A woman named Brianna, the girl from the email and Sal’s assistant greets me and sets me up at a chair. Brianna is born and raised in Los Angeles. She’s short with short hair. She is on her phone the whole time recording Sal. I sit and observe what’s going on. Sal is cutting away to the left of me. When he cuts, it looks like there’s no rhyme or reason to it. It’s scary and yet artistic. There are women getting their hair colored behind me. Sal’s colorist is named Cherin Choi who happens to look like she walked out of Rolling Stone.
Her hair is black and pink on the ends, its wild and free. She wears some fringe shirt and sleek black tights. She is the epitome of ‘trending L.A.’ She looks like confidence and self-assurance in the flesh.

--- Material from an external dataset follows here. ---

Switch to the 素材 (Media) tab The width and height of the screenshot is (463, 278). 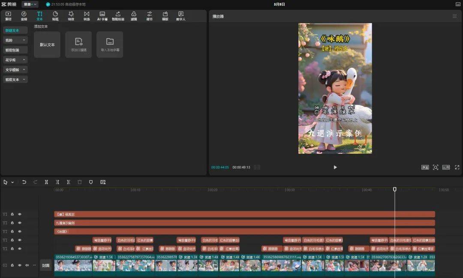[x=8, y=16]
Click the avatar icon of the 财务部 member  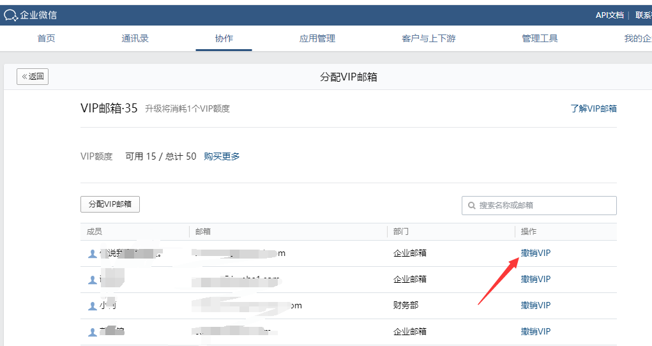(x=92, y=306)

I am brought back to the sink to get washed. Then it’s time to dry the hair. An hour has passed and it’ after 8 already. I sit down and the assistant blow dries and straightens my hair. After about one hour and a half of prep, Sal comes to my chair and asks what I’m looking for. He sounds tired. I am his last appointment of the day, and I hope he isn’t too tired to do a good job.
“I am looking for some layers, I have a couple of photos that I love.”
He starts working and I let him. There’s some small talk. He asks me how I found out about him and if I’m from New York City.
“I found you on Instagram, and no, not from the city, I live in a small New Jersey town.” Boring. I feel like the most boring person in existence. I could have said I was from the lower east side. Grew up with rich parents that know style and the city.
He asks if I’m going out after I’m finished with the haircut. Do I tell him I am going to probably go home to watch T.V. and go to sleep? That doesn’t sound very exciting. I don’t know enough about the city to make up a good lie. Why am I lying to a stranger anyway?
The sheer scissors make a constant clipping noise and I wonder what the finished product will look like. My sister sends texts about when I’ll be finished. She starts to get angry at me because it is taking so long. It’s passed 9 p.m.
Sal tells me about how he got a large following. He cut the hair of some famous woman in Latvia. She went home and then thousands and thousands found her picture on Sal’s site and so they followed him. More texts from my frustrated sister come in. There’s a woman that knows Sal who is getting her hair colored. She, Sal, and other workers contribute to a conversation about frivolous L.A. life. They all sound so sure about what they’re saying. They all talk with conviction, with agency.
It’s time for the big reveal. I touch my head and the weight is gone. He thinned my hair out dramatically and gave me a bunch of layers. It looks good and I wonder how in the world I’m going to make it look like this after I shower. For now, I won’t worry about that.
I pay and my wallet cries. An imaginary tear crashes ever so softly on the glimmering tile below. Sal doesn’t take pictures of me. I suppose I don’t have to be on the Instagram page. I pay on an IPad and that just weirds me out.
I walk outside and spend twenty minutes trying to find my sister and friend. The upper east side is nice. There’s no smell of garbage, even though bags and bags of trash are piled along the street. The lights are bright and I feel like a model with my new look. My sister and friend can’t find the car so I stay on the block for a while. I look into the store next to me. It’s a Jimmy Choo shoe store. I imagine the ladies with long fur coats and expensive shoes that shop here. I see a boot and the price tag is unbelievable. It’s fun to imagine the lives of people who can buy and want to buy a shoe that costs $2,000.
It took a while to learn how to style my new hair. If I didn’t do anything to it, it looked like a chopped mess. I still need to wait for the short layers to grow out. I wonder if the people in Los Angeles look like mess when they wake up.